Ein Junge lotst uns zu einer kleinen Tasse Tee in das Haus seiner Mutter. Ein Fenster an der Decke sorgt für Beleuchtung, kunstvoll ist der Rahmen aus verdrehten Vierecken zusammen gesetzt, eigentlich die traditionelle Bauweise, aber man sieht dies nur noch ganz selten. Heute bekommen die meisten neuen Häuser hier ein Wellblechdach, die älteren Häuser sind flacher und haben ein Flachdach aus gestampftem Lehm, mit eben diesem Fenster oben.

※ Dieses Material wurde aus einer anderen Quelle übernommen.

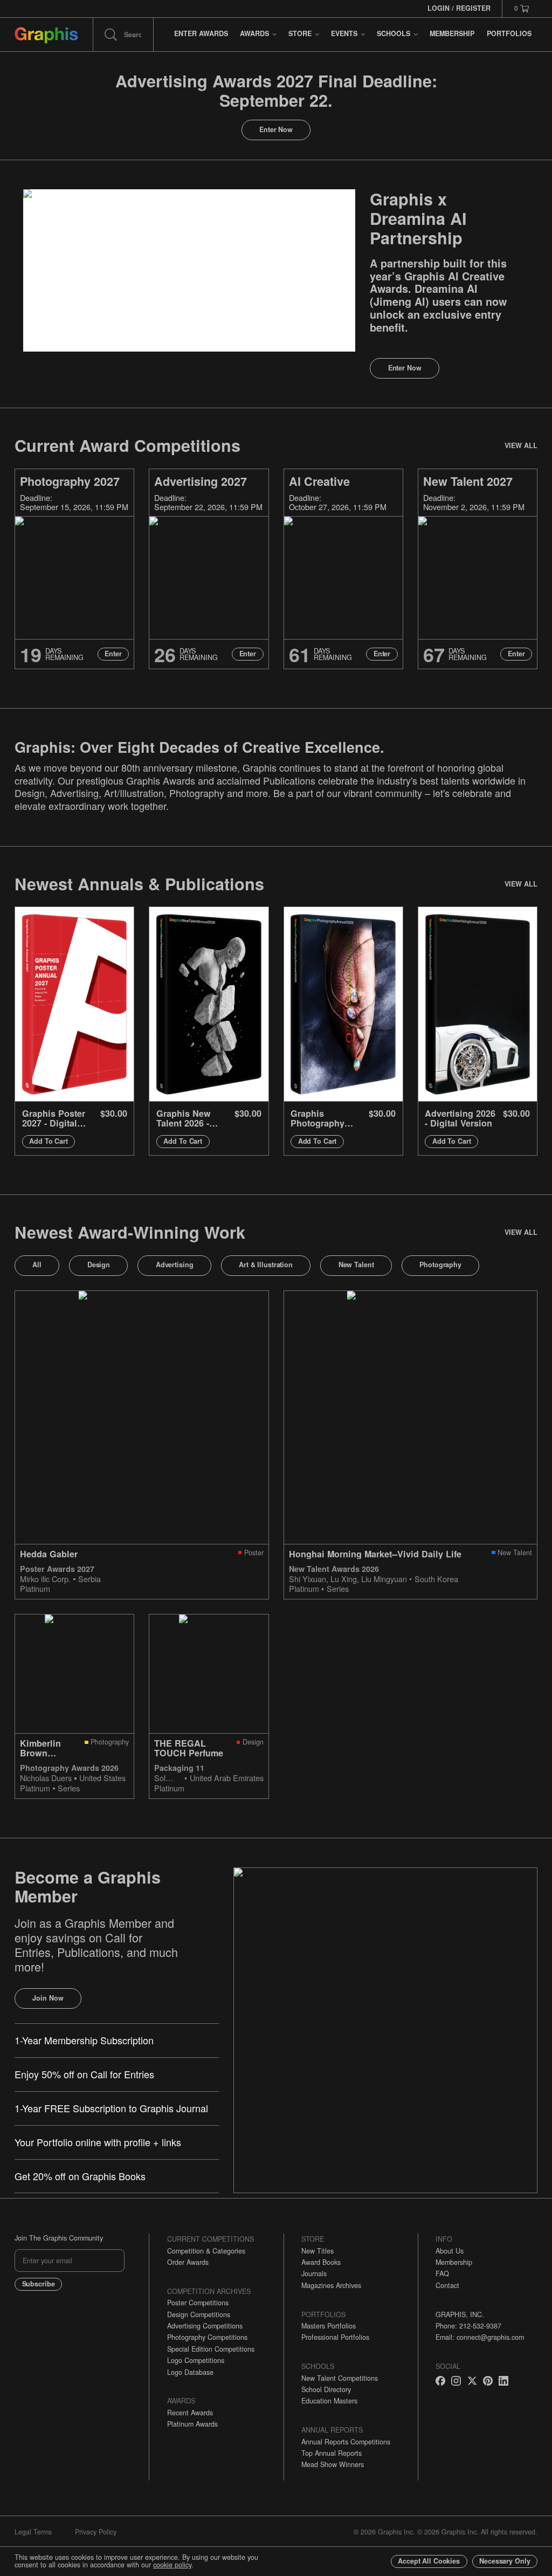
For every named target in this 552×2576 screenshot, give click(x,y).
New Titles (317, 2251)
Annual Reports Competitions (345, 2442)
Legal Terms (33, 2532)
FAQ (442, 2273)
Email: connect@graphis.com (480, 2337)
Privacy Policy (95, 2532)
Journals (314, 2273)
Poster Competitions (198, 2302)
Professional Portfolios (335, 2337)
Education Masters (329, 2401)
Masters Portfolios (328, 2326)
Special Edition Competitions (210, 2349)
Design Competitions (198, 2314)
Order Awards (188, 2262)
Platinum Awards (192, 2424)
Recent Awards (190, 2412)
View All (521, 445)
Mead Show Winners (332, 2464)
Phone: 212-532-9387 (468, 2326)
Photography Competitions (207, 2337)
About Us (450, 2251)
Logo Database (190, 2372)
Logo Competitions (195, 2360)
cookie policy (172, 2565)
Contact (447, 2285)
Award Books (321, 2262)
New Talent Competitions (339, 2378)
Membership (454, 2262)
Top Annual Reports (331, 2453)
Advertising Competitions (205, 2326)
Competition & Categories (206, 2251)
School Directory (326, 2389)
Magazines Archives (331, 2285)
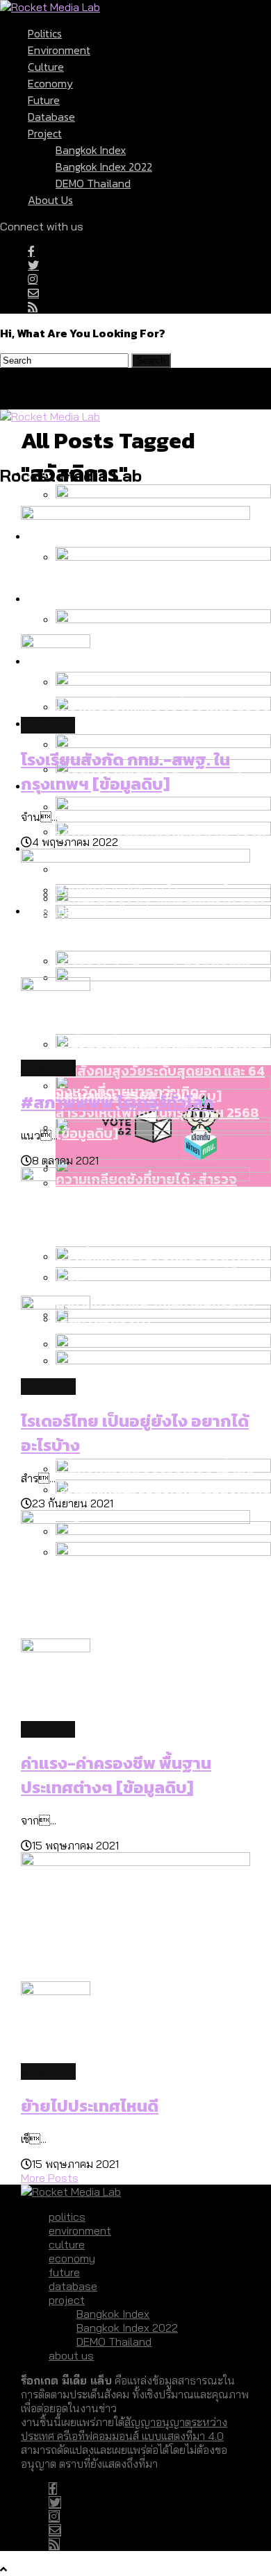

In Jelondy, das wir zu Mittag erreichen, wollen wir eigentlich noch einmal Lebensmittel tanken, aber das Angebot ist mehr als begrenzt, wir bekommen eigentlich gar nix, außer einer leicht verbogenen Dose mit Fisch. Das Datum ist ok, die Verbeulung kommt wohl eher von dem Höhenunterschied, hoffe ich zumindest. Wir werden aber dann noch von der Familie der Verkäuferin eingeladen auf Kefir, Brot und Tee und so können wir dann gestärkt an den ersten 4000er Pass gehen. Am Anfang treibt uns der Wind sogar ordentlich den Berg hoch, dann hört aber leider der Asphalt auf und es geht in Serpentinen mit 10 bis 12 % nach oben. Der Pass mit 4290 ist dann recht unspektakulär und unwirtlich, der Wind pfeift heftig im Kreis und so haben wi wenig Muse zu einer längeren Pause. Oben bleibt die Straße schlecht, auch wenn ab und zu mal wieder ein Stück Asphalt kommt.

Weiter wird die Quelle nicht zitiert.